Exercise text>

· · · · ·

Topic last updated: January 2016

A summary of key findings from the chapter can be found in the following document:

LB. Executive_summary (PDF document)

The chapter is structured into four main sections (each covering a different topic) listed below.


Harmful use of alcohol 


Physical activity

Individual behaviour can be beneficial or detrimental to health.  In the latest Global Burden of Disease study, behavioural risk factors were estimated to ‘cause’ more than a quarter (28%) of all death and disability in England. 1  Poor diet (including insufficient fruit and vegetable consumption) and smoking are the most important risk factors for health nationally; harmful alcohol consumption and insufficient physical activity are also major contributors to poor health.  This chapter describes all four of these ‘lifestyle’ behaviours in the context of the population of Hackney and the City of London.

It is important to remember that these individual health behaviours are rarely a free lifestyle ‘choice’, but are strongly determined by the environment in which people live their lives.  For example, easy local access to cheap cigarettes and alcohol, poor access to affordable healthy food and a built environment that favours car use over walking or cycling, all act as barriers to healthier lifestyles.  Social and cultural influences also play a very important role in determining how much (and what) people drink, eat, how active they are and whether they smoke.

· · · · ·

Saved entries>

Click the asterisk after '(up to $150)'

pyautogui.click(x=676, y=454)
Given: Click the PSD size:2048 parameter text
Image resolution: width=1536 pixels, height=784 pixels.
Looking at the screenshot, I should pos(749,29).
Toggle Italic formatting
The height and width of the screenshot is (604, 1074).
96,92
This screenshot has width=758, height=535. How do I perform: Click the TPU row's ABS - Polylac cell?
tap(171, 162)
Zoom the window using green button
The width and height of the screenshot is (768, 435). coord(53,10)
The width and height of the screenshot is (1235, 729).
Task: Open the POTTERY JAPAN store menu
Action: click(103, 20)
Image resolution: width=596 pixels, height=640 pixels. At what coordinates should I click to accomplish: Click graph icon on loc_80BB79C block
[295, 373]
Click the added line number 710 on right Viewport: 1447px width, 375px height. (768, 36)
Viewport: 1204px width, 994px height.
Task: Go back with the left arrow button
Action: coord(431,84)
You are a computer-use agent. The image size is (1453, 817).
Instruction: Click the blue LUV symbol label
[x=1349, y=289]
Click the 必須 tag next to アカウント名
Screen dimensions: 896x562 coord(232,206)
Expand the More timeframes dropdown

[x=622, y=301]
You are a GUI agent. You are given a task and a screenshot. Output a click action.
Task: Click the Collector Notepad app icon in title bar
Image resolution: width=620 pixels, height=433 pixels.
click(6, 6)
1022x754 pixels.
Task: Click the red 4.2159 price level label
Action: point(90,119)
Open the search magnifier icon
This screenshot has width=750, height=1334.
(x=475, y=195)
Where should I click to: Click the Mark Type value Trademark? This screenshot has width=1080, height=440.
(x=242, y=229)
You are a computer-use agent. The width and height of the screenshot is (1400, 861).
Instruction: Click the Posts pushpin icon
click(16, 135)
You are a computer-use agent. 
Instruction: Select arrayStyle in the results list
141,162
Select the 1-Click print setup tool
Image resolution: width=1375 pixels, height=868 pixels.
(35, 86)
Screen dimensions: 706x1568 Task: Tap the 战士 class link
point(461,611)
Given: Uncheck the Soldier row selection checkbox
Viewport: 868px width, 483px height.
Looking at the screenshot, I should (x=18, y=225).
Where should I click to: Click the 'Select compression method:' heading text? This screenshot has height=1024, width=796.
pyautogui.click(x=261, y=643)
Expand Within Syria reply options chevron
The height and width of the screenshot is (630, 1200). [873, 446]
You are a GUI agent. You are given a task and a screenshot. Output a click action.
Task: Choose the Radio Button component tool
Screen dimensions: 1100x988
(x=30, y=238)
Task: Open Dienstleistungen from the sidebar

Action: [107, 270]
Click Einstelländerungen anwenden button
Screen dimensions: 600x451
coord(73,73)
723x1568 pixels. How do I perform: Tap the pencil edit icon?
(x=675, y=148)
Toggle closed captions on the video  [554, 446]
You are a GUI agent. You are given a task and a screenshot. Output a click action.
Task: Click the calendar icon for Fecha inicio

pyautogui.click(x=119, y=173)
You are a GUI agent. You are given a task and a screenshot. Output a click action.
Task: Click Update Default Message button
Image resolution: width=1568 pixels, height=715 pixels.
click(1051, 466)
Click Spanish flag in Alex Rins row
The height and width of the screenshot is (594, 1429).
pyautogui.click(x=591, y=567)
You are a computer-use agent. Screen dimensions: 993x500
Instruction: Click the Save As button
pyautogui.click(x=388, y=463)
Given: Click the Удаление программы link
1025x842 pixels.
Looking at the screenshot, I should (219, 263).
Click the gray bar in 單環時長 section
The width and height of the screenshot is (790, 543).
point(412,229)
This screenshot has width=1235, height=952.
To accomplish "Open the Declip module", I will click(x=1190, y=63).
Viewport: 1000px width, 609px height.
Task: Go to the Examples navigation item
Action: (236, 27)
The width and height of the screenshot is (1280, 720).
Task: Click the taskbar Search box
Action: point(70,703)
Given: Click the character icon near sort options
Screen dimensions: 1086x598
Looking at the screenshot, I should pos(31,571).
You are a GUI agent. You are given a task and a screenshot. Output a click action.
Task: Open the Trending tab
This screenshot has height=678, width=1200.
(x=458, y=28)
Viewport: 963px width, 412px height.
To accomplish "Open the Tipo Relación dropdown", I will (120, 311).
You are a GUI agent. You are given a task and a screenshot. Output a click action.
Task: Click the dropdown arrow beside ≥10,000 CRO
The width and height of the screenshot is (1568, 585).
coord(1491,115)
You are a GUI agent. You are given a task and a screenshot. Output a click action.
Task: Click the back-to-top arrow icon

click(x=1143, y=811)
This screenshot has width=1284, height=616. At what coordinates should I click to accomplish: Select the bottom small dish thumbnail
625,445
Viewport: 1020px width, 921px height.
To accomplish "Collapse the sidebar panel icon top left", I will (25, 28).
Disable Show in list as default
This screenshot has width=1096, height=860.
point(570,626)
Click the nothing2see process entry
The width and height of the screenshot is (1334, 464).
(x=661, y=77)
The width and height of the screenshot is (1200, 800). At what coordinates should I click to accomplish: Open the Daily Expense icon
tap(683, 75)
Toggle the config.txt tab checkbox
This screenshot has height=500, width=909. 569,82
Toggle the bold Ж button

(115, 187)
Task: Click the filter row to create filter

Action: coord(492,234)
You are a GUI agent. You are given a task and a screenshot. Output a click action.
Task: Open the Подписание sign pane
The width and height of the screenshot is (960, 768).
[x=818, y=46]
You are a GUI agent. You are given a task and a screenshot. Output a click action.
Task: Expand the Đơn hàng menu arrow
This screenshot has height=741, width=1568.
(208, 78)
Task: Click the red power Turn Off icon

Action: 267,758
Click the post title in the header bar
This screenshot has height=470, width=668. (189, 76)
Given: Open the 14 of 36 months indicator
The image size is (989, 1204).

· · · · ·

Work request 1> Translate this sentence from the text on lifestyle behaviours into Spanish: "Individual behaviour can be beneficial or detrimental to health."
Work request 2> The text on lifestyle behaviours gives examples of environmental factors that all act as barriers to healthier lifestyles. List each one.

Result 1> El comportamiento individual puede ser beneficioso o perjudicial para la salud.

Result 2>
- Easy local access to cheap cigarettes and alcohol
- Poor access to affordable healthy food
- A built environment that favours car use over walking or cycling